The cash basis threshold has been set at £150,000 to allow more buy-to-let landlords to benefit from being taxed on the cash basis set out in draft legislation released as part of HMRC’s Making Tax Digital plans
Almost all respondents to HMRC’s Making Tax Digital consultation on Simplified cash basis for unincorporated property business supported landlords being able to use the cash basis so that they only have to declare income if they have actually received it, rather than using the accruals accounting basis.
Government has accepted this approach and in response will increase the cash basis threshold, so that thousands more landlords will be able to pay tax based simply on the difference between money they have taken in and what they have paid out.
Some respondents felt that there should be no entry threshold whereas others felt that the cash basis was not suitable for large unincorporated property businesses therefore a maximum income threshold has been set.
Under the cash basis, landlords will not need to declare income until it is actually received, meaning that any tax on the profits of the property business would not be paid until the rent is received.

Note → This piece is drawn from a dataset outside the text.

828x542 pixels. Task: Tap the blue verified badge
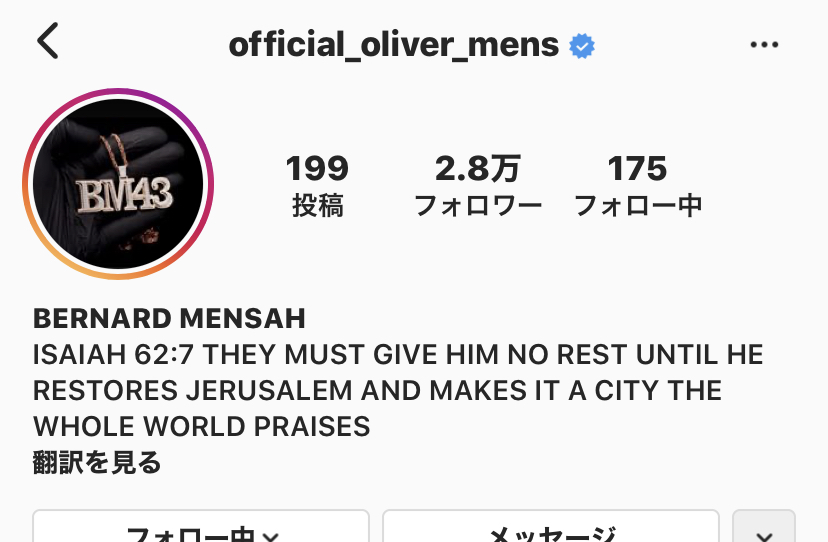[x=582, y=46]
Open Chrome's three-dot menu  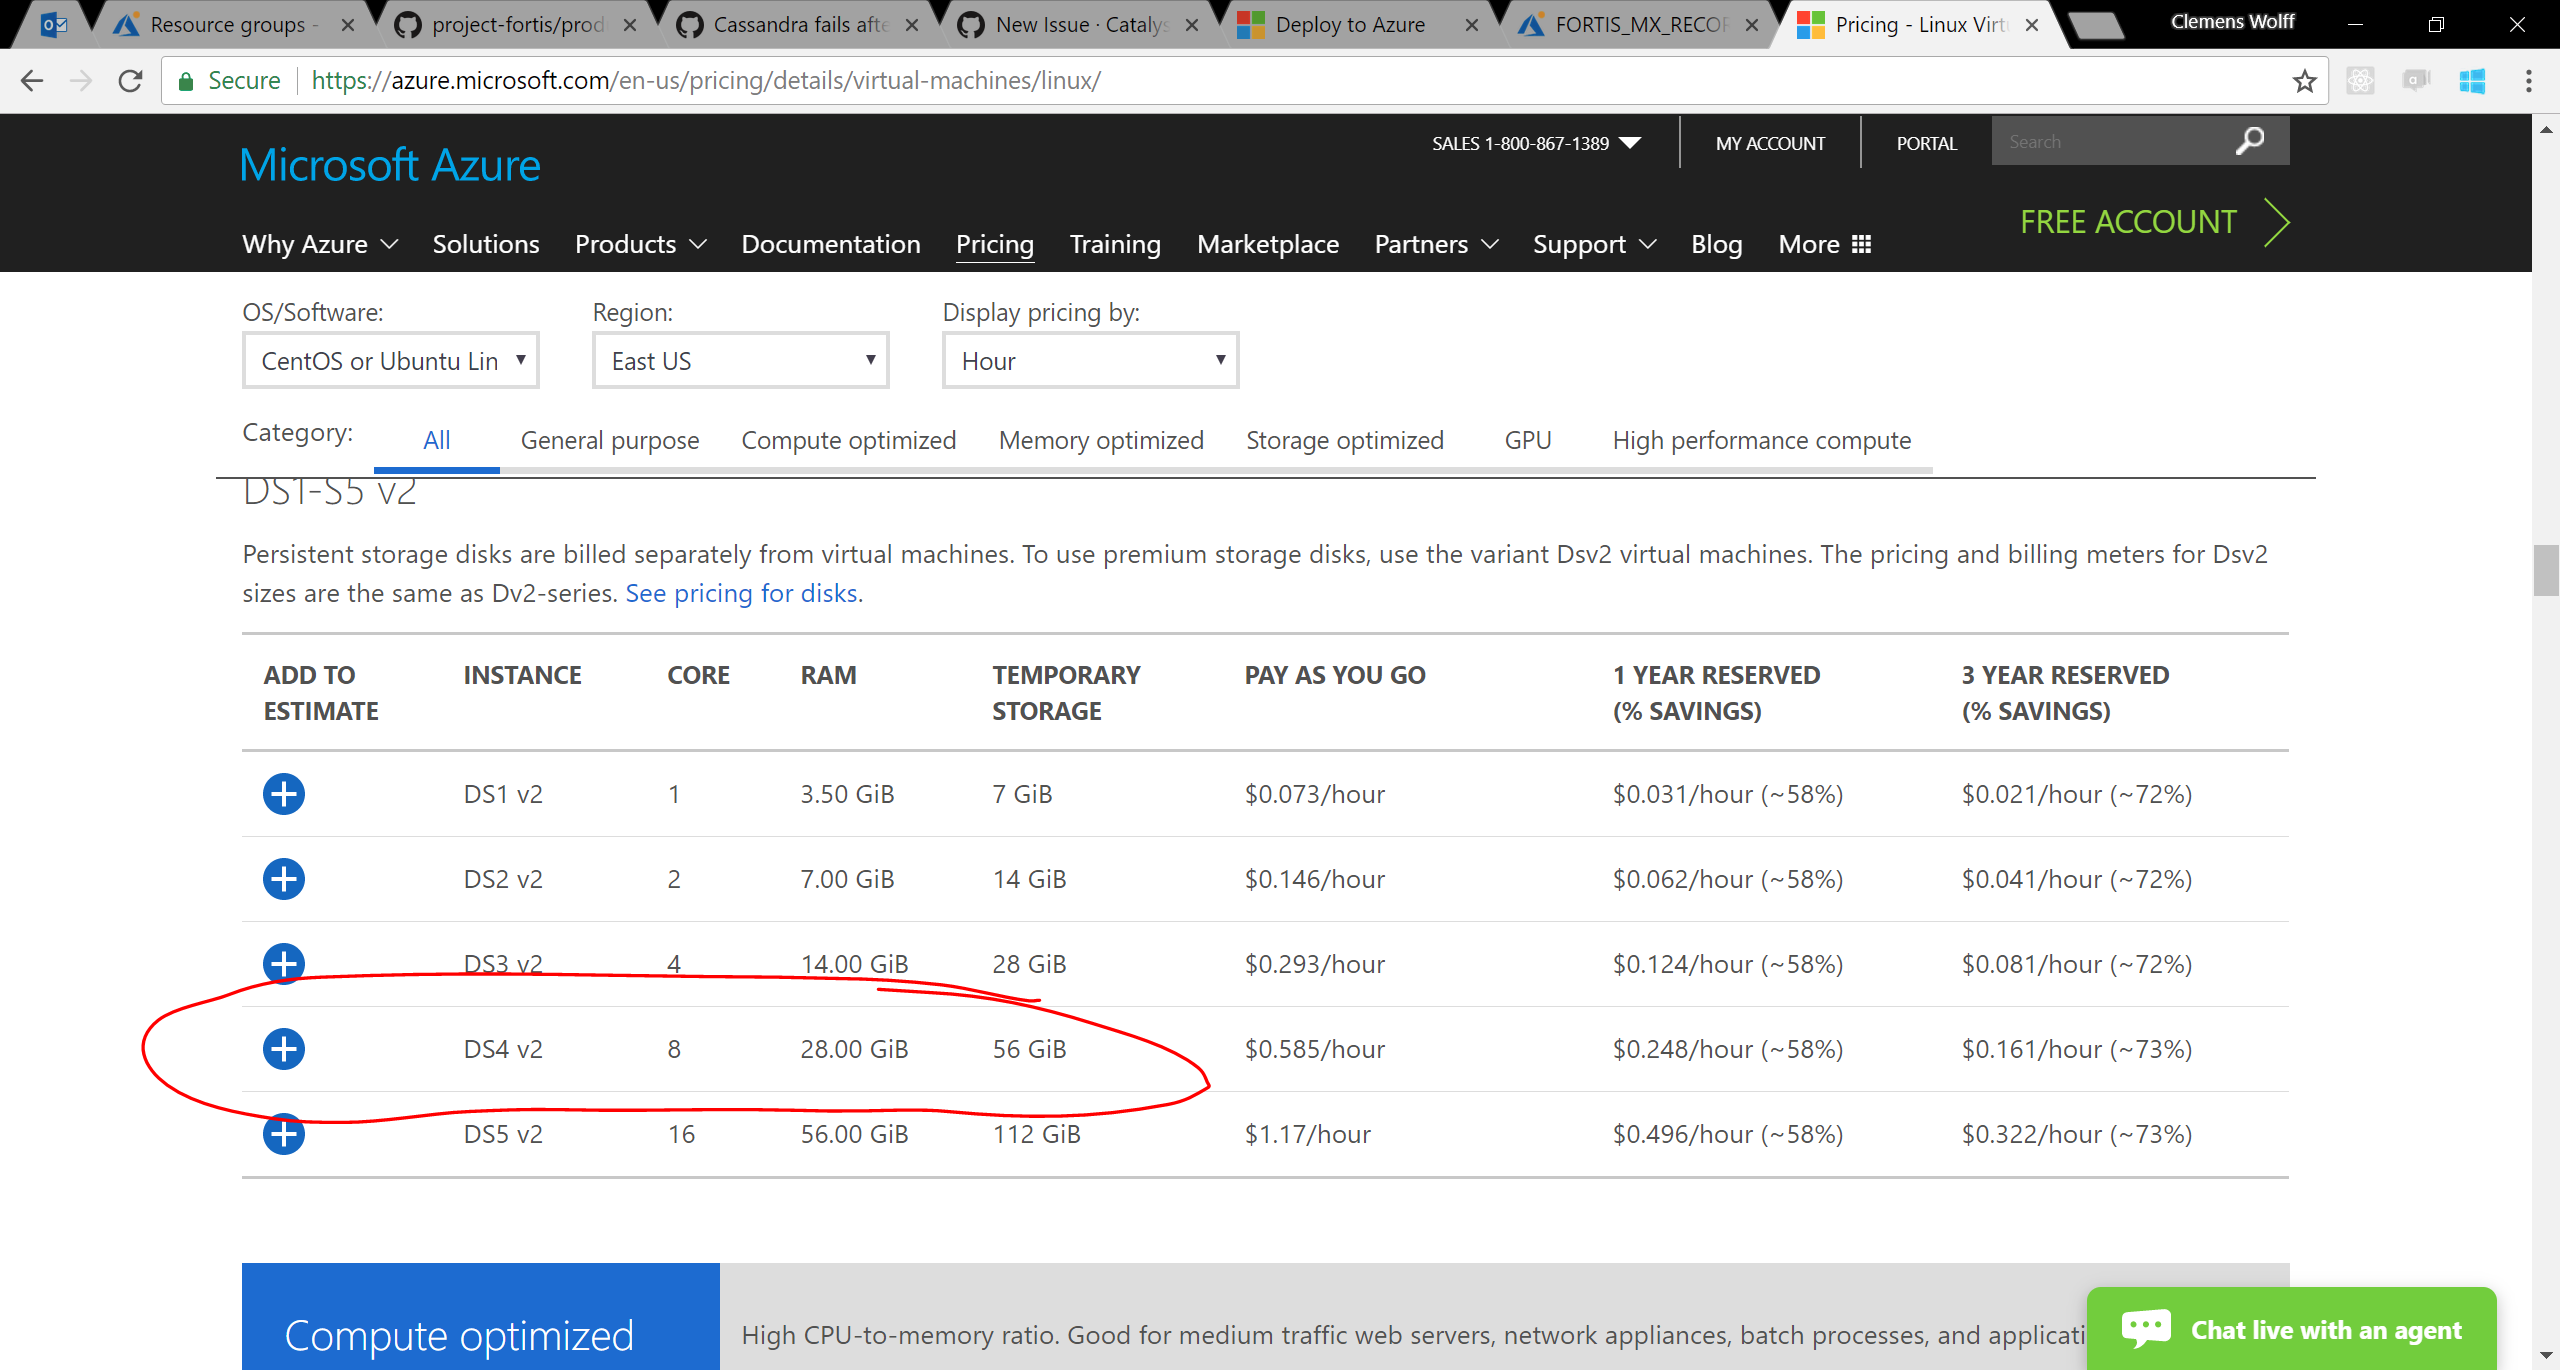pyautogui.click(x=2528, y=81)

Landlords opting to use accruals accounting will have to include the income tenants should have paid as income for that year, despite not yet receiving it.
The amendment to the threshold will be effective for the 2017-18 and the subsequent tax years.
HMRC suggested, in the consultation documents released in August 2016, that landlords with annual business income below £10,000 will not be required to keep their business records digitally or provide quarterly updates to HMRC, but they will still be able to use the optional cash basis.
After outcry from MPs and businesses saying that the proposed exemption threshold was too low, government has now agreed to review the proposed £10,000 threshold which will be confirmed before the new rules on Making Tax Digital are laid out in the Finance Bill in July.
It is expected that up to 2.5m property business will use the simplified cash basis.
In a similar Making Tax Digita consultation on Simplifying tax for unincorporated businesses the majority of respondents supported simplifying the tax system which will be done by increasing the entry threshold for the cash basis to £150,000 and simplifying the rules on capital and revenue expenditure within the cash basis to make it easier for businesses to work out whether expenditure is deductible.
Draft legislation and an HMRC impact assessment for MTD have been issued today.